そのラジオの中で彼はぼくの思いもよらない発言をした。漢字文化圏というのは、今現在では中国、日本、台湾だけになってしまったが、かつては韓国も、そしてベトナムも漢字文化圏だったというのだ!

韓国は長年中国の属国だったイメージだしそんなに驚きもしなかったが、ベトナムも漢字文化圏だというのはなんだか意外だった。地理的にベトナム=東南アジアというイメージがどうしても先行していたが、ぼくが実際にベトナムを旅して感じたように、文化としては確かに東アジア圏に属するようだった。

 

 

・ベトナム語の7割は漢字で表現可能

ベトナム語では「ありがとう」を「カムオン」というらしい、ベトナムを旅行した際にその言葉だけは覚えていた。みんなだいたい「カモン」と発音していたが、カモンってなんだかcome onに似ていて英語みたいで変な感じだなとぼんやり思ったのを覚えている。

しかしこの武田鉄矢さんのラジオでぼくはハッとした。彼が解説するところによると、「カムオン」はすなわち漢字で書けば「感恩」と書くらしい!

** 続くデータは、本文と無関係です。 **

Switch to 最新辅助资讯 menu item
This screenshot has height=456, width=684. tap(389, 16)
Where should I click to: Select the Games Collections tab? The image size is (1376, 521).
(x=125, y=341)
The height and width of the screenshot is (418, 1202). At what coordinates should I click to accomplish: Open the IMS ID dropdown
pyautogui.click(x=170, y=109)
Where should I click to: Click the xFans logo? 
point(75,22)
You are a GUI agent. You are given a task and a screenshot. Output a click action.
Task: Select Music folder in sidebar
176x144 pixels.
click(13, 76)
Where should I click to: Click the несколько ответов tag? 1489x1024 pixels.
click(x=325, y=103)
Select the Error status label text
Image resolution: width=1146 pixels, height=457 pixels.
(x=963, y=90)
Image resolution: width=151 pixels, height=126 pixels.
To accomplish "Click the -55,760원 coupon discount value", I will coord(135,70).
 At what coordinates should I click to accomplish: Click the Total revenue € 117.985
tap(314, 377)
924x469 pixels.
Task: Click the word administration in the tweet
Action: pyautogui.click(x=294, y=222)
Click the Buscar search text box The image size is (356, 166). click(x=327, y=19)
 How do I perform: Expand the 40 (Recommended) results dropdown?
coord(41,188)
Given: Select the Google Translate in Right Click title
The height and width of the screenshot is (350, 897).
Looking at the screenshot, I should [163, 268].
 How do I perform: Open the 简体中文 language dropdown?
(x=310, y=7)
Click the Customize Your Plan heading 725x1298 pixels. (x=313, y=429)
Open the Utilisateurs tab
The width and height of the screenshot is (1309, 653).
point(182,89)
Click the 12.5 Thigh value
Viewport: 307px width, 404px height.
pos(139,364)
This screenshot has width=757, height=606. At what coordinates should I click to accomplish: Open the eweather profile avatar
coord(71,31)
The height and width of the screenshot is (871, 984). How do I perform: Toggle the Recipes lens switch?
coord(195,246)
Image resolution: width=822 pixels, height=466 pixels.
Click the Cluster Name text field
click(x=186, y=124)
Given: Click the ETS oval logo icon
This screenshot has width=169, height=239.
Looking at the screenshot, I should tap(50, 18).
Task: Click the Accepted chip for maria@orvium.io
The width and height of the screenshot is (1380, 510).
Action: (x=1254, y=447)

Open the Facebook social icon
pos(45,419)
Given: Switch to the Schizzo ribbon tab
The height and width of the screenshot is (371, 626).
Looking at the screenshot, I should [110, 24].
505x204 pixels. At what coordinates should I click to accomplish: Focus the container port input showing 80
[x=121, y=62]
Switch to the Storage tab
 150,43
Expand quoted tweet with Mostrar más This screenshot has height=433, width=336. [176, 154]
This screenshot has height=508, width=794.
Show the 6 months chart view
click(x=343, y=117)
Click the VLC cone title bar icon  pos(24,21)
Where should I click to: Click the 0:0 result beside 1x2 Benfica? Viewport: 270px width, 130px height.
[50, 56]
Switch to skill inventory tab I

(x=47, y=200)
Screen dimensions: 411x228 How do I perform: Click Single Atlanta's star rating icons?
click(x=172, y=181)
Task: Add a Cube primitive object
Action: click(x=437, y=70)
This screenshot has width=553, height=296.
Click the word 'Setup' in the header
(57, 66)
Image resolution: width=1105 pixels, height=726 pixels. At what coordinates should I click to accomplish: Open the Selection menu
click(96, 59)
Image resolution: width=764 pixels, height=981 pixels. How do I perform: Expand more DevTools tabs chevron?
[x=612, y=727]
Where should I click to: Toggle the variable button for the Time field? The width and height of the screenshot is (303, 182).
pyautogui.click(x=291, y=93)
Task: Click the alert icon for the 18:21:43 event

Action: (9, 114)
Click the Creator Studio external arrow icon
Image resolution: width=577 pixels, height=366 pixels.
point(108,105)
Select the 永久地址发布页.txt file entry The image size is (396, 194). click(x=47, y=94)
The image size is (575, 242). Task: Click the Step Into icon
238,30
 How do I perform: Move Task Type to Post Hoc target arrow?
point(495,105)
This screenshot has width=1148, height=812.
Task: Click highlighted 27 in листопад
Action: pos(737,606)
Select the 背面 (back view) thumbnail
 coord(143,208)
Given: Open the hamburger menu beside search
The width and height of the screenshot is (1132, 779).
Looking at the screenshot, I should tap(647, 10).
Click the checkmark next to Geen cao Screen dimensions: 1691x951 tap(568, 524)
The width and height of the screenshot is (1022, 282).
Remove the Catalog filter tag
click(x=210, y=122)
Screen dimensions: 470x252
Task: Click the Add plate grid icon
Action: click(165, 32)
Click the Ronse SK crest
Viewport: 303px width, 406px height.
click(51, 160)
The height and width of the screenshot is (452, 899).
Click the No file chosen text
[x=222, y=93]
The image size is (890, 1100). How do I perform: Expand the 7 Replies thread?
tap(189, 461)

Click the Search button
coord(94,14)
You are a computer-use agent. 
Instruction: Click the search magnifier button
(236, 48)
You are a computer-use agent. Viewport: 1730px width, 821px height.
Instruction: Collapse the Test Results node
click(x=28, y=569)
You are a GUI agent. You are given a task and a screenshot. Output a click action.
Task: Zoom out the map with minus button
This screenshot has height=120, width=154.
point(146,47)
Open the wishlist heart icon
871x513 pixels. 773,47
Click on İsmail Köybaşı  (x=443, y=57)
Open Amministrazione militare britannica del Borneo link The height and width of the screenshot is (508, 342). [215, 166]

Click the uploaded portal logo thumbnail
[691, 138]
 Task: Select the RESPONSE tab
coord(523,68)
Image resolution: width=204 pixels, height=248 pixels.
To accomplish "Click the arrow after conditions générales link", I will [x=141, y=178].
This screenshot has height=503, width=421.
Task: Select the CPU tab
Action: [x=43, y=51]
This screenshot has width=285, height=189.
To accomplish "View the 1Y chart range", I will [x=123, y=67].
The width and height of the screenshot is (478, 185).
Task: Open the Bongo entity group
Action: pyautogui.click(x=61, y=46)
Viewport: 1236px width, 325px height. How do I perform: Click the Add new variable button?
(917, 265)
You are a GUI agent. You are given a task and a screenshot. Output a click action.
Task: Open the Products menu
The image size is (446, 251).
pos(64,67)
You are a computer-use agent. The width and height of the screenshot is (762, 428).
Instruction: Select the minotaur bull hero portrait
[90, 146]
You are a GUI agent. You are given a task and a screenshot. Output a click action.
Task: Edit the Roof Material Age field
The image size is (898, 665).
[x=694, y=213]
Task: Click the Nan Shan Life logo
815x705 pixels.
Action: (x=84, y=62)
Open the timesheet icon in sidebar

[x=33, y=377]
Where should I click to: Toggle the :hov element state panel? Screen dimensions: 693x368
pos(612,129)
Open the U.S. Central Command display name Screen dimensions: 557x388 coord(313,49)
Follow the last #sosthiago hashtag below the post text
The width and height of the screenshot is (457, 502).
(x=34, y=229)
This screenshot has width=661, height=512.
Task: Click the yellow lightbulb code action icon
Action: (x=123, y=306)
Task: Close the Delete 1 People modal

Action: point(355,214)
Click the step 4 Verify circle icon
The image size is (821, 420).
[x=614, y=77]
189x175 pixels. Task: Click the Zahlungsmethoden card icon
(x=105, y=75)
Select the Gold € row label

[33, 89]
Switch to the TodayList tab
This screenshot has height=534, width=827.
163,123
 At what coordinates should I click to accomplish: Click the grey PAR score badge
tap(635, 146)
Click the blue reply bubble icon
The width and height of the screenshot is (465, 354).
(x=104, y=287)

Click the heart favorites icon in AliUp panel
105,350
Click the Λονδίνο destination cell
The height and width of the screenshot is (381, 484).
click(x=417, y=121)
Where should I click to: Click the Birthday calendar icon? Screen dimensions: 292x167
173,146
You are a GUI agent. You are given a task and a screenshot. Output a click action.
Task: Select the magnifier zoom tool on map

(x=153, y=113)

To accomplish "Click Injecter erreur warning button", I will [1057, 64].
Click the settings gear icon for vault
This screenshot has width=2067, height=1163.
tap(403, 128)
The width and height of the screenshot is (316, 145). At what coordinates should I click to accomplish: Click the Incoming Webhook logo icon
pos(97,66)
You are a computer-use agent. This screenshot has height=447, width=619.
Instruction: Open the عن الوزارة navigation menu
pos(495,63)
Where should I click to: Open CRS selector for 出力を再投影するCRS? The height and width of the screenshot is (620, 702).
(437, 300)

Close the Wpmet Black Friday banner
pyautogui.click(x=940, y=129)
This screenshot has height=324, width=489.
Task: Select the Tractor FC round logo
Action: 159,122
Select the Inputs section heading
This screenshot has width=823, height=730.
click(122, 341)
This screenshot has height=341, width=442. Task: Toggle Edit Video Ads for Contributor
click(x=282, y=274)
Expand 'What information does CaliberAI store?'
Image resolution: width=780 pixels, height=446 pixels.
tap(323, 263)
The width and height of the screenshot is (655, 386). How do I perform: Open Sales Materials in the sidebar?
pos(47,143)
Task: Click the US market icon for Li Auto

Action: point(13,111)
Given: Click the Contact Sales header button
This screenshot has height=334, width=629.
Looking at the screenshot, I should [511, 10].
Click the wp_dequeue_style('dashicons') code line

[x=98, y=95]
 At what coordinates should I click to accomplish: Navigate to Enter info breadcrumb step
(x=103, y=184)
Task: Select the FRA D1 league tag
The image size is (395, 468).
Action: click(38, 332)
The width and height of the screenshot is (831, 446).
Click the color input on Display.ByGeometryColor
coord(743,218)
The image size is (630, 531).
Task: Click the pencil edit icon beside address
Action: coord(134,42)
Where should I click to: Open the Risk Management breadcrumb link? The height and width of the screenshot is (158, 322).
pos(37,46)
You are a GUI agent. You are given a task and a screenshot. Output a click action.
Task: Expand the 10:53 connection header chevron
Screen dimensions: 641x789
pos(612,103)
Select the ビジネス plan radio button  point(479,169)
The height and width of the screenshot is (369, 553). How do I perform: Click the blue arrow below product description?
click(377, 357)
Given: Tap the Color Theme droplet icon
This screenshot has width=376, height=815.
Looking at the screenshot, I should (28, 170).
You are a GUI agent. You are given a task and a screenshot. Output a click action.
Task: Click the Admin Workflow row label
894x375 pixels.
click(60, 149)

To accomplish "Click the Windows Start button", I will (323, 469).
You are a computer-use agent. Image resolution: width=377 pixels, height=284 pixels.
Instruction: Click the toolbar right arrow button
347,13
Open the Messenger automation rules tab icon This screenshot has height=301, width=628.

なんと親しみ深い表現方法だろうか!!!この事実を知っただけで、ぼくはベトナムという国がものすごく身近に感じられて感動した。ベトナム語ではその7割が漢字に変換可能だという。ちなみにハノイは「河内」と書くし、こんにちはの「シンチャン」は「慎謝」と書くらしい。なんという感動的な親しみやすさ!!!もはやベトナムを異国だなんて思うことはできない。

 

 

・漢字を捨て去ることは根を捨て去ること

ぼくは漢字という文字が好きだ。今現在使われている唯一の表意文字であるというだけでも貴重で興味深いし、その文字自体がそれぞれにひとつの意味を常に持っているなんて、なんだか漢字を書くと絵を描いているみたいで芸術的だとすら感じてしまう。台湾や中国を旅すれば、言語は違えども文字を共有することで、分かり合え通じ合えるということも、漢字という文字の大いなる恵みだという気がしてならない。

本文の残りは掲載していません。